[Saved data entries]
# # # # #

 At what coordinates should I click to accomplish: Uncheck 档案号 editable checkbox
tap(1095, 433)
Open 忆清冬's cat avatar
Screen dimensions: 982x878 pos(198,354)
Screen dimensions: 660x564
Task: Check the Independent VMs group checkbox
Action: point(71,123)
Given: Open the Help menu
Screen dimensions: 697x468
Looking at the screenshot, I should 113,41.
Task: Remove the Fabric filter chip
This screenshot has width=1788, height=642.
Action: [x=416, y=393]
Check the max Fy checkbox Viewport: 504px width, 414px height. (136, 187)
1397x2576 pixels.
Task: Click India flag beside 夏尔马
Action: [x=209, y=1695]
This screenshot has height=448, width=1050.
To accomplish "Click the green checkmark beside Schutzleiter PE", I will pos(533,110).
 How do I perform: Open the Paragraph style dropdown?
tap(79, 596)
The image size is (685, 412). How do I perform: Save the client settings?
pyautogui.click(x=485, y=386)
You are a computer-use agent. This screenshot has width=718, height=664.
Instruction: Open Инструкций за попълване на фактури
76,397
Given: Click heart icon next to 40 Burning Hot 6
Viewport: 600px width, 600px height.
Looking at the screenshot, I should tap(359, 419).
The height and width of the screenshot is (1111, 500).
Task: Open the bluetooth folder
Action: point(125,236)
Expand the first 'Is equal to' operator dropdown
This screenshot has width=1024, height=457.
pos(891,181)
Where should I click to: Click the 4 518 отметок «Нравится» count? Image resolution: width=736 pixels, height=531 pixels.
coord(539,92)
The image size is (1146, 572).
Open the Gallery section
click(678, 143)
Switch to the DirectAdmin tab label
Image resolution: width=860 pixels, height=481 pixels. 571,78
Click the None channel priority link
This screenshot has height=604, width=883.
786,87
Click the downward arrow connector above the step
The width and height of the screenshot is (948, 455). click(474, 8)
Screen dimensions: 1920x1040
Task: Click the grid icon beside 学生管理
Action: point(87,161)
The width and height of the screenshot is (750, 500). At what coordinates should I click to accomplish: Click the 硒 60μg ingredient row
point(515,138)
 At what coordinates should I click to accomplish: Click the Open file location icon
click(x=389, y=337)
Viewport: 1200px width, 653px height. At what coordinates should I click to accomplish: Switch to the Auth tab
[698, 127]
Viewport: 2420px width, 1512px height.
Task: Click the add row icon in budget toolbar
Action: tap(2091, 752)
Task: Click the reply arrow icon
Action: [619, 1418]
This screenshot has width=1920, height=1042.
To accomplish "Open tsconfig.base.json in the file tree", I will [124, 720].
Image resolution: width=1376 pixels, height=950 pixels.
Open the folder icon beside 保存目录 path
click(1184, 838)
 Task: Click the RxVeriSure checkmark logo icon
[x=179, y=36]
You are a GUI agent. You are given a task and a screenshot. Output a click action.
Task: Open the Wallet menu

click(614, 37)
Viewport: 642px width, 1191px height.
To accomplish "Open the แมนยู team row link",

# # # # #

** PROBLEM DETAILS **
All of the data above must be repeated exactly.

** RESPONSE FOR THIS EXERCISE **
 At what coordinates should I click to accomplish: Uncheck 档案号 editable checkbox
tap(1095, 433)
Open 忆清冬's cat avatar
Screen dimensions: 982x878 pos(198,354)
Screen dimensions: 660x564
Task: Check the Independent VMs group checkbox
Action: point(71,123)
Given: Open the Help menu
Screen dimensions: 697x468
Looking at the screenshot, I should 113,41.
Task: Remove the Fabric filter chip
This screenshot has width=1788, height=642.
Action: [x=416, y=393]
Check the max Fy checkbox Viewport: 504px width, 414px height. (136, 187)
1397x2576 pixels.
Task: Click India flag beside 夏尔马
Action: [x=209, y=1695]
This screenshot has height=448, width=1050.
To accomplish "Click the green checkmark beside Schutzleiter PE", I will pos(533,110).
 How do I perform: Open the Paragraph style dropdown?
tap(79, 596)
The image size is (685, 412). How do I perform: Save the client settings?
pyautogui.click(x=485, y=386)
You are a computer-use agent. This screenshot has width=718, height=664.
Instruction: Open Инструкций за попълване на фактури
76,397
Given: Click heart icon next to 40 Burning Hot 6
Viewport: 600px width, 600px height.
Looking at the screenshot, I should tap(359, 419).
The height and width of the screenshot is (1111, 500).
Task: Open the bluetooth folder
Action: point(125,236)
Expand the first 'Is equal to' operator dropdown
This screenshot has width=1024, height=457.
pos(891,181)
Where should I click to: Click the 4 518 отметок «Нравится» count? Image resolution: width=736 pixels, height=531 pixels.
coord(539,92)
The image size is (1146, 572).
Open the Gallery section
click(678, 143)
Switch to the DirectAdmin tab label
Image resolution: width=860 pixels, height=481 pixels. 571,78
Click the None channel priority link
This screenshot has height=604, width=883.
786,87
Click the downward arrow connector above the step
The width and height of the screenshot is (948, 455). click(474, 8)
Screen dimensions: 1920x1040
Task: Click the grid icon beside 学生管理
Action: point(87,161)
The width and height of the screenshot is (750, 500). At what coordinates should I click to accomplish: Click the 硒 60μg ingredient row
point(515,138)
 At what coordinates should I click to accomplish: Click the Open file location icon
click(x=389, y=337)
Viewport: 1200px width, 653px height. At what coordinates should I click to accomplish: Switch to the Auth tab
[698, 127]
Viewport: 2420px width, 1512px height.
Task: Click the add row icon in budget toolbar
Action: tap(2091, 752)
Task: Click the reply arrow icon
Action: [619, 1418]
This screenshot has width=1920, height=1042.
To accomplish "Open tsconfig.base.json in the file tree", I will [124, 720].
Image resolution: width=1376 pixels, height=950 pixels.
Open the folder icon beside 保存目录 path
click(1184, 838)
 Task: Click the RxVeriSure checkmark logo icon
[x=179, y=36]
You are a GUI agent. You are given a task and a screenshot. Output a click action.
Task: Open the Wallet menu

click(614, 37)
Viewport: 642px width, 1191px height.
To accomplish "Open the แมนยู team row link",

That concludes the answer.